━━━━━ Data in this exercise ━━━━━

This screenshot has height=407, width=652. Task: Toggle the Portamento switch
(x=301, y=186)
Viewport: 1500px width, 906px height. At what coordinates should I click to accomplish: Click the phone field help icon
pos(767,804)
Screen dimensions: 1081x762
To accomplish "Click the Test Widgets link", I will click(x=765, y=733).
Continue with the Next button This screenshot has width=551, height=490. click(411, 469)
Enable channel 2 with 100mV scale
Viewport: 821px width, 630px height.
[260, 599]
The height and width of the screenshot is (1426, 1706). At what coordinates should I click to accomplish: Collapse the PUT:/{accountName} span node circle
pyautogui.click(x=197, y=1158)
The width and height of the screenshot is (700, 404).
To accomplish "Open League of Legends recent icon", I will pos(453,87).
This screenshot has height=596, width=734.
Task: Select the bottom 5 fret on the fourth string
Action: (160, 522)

━━━━━

*Assignment*:
All the entries must be retyped exactly.

*Output*:
This screenshot has height=407, width=652. Task: Toggle the Portamento switch
(x=301, y=186)
Viewport: 1500px width, 906px height. At what coordinates should I click to accomplish: Click the phone field help icon
pos(767,804)
Screen dimensions: 1081x762
To accomplish "Click the Test Widgets link", I will click(x=765, y=733).
Continue with the Next button This screenshot has width=551, height=490. click(411, 469)
Enable channel 2 with 100mV scale
Viewport: 821px width, 630px height.
[260, 599]
The height and width of the screenshot is (1426, 1706). At what coordinates should I click to accomplish: Collapse the PUT:/{accountName} span node circle
pyautogui.click(x=197, y=1158)
The width and height of the screenshot is (700, 404).
To accomplish "Open League of Legends recent icon", I will pos(453,87).
This screenshot has height=596, width=734.
Task: Select the bottom 5 fret on the fourth string
Action: (160, 522)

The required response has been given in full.